Such observations raise a number of important questions about disasters. Most notably, why are some episodes perceived and defined as disasters while others are not? What is the process through which disasters are socially constructed? Who are the primary actors involved in defining disasters? Are certain interests served by defining some episodes as disasters but not others?

While these questions may seem rather abstract and academic on the surface, they are critically important and have numerous practical implications. As Boin, Hart, Stern, and Sundelius (2005, pp. 82–83) point out, “Those who successfully ‘frame’ what a crisis is all about hold the key to defining the appropriate strategies for resolution.” They go on to say that, “…the very act of labeling a particular set of conditions a ‘crisis’ is in itself a major communicative act with potentially far-reaching political consequences.” And that, “It makes quite a difference whether one labels events in terms of an ‘incident,’ an ‘accident,’ a ‘tragedy,’ a ‘disaster,’ or a ‘crisis.’”

Constructions of disaster, then, arise from a contested terrain in which various actors, including politicians, the media, safety experts, and ordinary citizens, make assertions about events and hope their definitions of those events prevail. In some cases, there is consensus on what has transpired, but in other cases there may be competing and contradictory claims made. In instances of disagreement, some actors are better positioned than others to succeed in defining the events, either because of the resonance of their rhetoric with various constituents or due to their access to power and resources. In the case of Flint, for example, the residents, who certainly considered themselves the victims of a disaster, did not prevail in defining the episode as a disaster, even with the help of a high-profile national TV news host. While there has been a federal response, it has not resembled the outpouring of help that typically follows a disaster, and it has not been undertaken with the same sense of urgency that a natural disaster would normally precipitate.

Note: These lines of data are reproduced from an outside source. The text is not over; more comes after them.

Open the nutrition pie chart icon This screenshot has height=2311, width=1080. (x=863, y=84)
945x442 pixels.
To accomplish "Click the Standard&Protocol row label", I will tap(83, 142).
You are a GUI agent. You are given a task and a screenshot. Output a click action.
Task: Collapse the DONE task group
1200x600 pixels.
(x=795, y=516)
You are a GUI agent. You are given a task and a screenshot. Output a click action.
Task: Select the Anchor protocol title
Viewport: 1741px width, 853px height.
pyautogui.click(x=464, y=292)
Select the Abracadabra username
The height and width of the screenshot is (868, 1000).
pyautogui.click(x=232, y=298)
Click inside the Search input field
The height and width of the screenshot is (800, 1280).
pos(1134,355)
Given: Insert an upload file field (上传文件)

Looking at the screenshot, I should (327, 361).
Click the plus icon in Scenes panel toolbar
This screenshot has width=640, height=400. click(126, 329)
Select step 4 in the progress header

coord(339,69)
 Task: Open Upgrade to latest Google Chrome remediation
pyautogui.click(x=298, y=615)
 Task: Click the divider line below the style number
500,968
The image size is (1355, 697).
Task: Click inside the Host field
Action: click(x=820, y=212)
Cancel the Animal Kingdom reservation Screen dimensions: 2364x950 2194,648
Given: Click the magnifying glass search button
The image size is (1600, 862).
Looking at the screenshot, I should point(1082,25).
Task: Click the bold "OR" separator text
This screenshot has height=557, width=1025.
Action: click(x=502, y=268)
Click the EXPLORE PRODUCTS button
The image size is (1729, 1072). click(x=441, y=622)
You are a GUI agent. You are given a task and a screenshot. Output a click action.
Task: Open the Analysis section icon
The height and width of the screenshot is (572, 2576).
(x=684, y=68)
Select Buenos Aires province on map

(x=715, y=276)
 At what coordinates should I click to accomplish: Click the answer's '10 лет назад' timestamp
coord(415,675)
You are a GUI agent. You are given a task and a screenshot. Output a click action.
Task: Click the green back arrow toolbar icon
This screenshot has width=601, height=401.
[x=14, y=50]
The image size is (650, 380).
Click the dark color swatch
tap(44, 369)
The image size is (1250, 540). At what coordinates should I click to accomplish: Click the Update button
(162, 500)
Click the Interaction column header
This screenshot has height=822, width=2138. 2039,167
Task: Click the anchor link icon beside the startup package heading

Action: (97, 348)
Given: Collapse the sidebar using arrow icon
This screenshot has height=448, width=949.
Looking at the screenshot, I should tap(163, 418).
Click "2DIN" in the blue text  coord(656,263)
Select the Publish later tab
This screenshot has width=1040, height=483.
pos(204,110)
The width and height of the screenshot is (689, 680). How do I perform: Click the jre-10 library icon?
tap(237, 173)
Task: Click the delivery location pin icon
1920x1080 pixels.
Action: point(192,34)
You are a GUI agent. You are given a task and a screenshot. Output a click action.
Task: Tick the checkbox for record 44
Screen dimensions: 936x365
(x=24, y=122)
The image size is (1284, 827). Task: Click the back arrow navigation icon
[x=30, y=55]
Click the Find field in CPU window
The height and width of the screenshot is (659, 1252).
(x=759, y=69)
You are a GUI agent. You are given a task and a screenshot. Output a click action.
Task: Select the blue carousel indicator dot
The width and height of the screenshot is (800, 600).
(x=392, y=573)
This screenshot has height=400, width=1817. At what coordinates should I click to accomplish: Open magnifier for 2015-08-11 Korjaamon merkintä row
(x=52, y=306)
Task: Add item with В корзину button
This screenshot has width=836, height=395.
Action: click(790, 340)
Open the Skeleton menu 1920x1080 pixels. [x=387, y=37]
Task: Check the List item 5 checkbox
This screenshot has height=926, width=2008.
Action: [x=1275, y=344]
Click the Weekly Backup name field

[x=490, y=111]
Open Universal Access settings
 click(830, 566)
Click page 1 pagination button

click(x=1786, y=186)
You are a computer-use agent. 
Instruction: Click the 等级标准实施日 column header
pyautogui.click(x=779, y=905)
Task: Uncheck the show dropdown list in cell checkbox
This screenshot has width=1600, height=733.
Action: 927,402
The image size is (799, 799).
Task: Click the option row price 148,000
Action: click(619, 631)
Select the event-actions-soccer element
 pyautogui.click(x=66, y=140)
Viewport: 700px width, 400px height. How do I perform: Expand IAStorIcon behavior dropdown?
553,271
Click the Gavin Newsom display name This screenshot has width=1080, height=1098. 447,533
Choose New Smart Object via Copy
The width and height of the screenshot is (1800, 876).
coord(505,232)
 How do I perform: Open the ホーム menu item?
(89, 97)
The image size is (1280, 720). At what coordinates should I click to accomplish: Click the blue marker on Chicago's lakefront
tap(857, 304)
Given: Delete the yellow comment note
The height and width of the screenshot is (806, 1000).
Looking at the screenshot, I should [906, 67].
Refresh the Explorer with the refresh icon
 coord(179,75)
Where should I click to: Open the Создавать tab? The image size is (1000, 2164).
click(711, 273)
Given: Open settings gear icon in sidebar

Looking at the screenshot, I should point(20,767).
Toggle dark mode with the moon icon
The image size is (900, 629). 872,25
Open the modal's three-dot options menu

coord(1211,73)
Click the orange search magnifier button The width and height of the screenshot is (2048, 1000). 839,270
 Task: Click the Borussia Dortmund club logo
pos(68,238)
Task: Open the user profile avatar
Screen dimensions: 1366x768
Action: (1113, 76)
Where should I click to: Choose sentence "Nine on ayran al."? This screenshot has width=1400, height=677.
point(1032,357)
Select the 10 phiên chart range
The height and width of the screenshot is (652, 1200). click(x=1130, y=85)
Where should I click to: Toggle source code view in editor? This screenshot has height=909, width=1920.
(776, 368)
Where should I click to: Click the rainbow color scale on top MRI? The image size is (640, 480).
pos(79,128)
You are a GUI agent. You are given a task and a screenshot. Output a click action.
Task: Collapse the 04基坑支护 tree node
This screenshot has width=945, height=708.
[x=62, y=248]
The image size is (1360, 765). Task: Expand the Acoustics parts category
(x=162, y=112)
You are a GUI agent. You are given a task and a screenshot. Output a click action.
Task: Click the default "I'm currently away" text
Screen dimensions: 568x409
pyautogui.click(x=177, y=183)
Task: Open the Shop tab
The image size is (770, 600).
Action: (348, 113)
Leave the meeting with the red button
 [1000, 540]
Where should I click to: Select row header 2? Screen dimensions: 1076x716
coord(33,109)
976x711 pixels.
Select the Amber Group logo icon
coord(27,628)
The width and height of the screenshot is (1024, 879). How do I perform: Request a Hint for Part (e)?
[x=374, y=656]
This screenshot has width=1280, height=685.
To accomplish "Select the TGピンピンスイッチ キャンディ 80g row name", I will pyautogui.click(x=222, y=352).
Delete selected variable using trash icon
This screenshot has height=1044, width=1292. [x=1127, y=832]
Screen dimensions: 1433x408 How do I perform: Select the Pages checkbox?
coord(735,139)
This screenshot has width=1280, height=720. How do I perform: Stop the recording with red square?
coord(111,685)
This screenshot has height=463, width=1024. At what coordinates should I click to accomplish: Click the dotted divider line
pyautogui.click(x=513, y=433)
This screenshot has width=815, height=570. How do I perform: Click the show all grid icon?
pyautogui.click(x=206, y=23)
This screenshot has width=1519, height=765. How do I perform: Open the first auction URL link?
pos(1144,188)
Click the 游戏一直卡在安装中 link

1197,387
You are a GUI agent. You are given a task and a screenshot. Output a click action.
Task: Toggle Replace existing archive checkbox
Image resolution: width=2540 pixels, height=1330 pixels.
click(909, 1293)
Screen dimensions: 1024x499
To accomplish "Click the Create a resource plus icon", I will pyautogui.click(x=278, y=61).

Efforts to socially construct - or frame - disasters are engaged in by multiple groups and organizations with diverse interests and for many different reasons. In his study of the earthquake threat in California, for example, Stallings (1995) identified an “earthquake establishment,” consisting of engineers, safety experts, and others, and documented its efforts to define earthquakes as a pressing social problem and convince lawmakers to make preparedness and mitigation a policy priority. Shedding light on the role of the media in defining disasters, Monahan (2010, p. xii) examined how the media turned the events of 9/11 into a “public drama,” a style of news which he argues bears, “greater resemblance to popular fiction than to journalism.” Similarly, Dynes and Rodriguez (2010, p. 35) studied the role of the media in framing Hurricane Katrina, particularly its emphasis on, “portraying a state of chaos and anarchy,” while at the same time, “…neglecting emergent prosocial behavior characterized by altruism, cooperation, and social cohesion.” Others have pointed out that the media’s perpetuation of disaster myths, namely, widespread panic, looting, and social breakdown, is not only inaccurate, but it may also promote particular interests, including those of the private security industry and those seeking to further militarize and privatize disaster response functions (Tierney, 2003; Tierney, Bevc, & Kuligowski, 2006).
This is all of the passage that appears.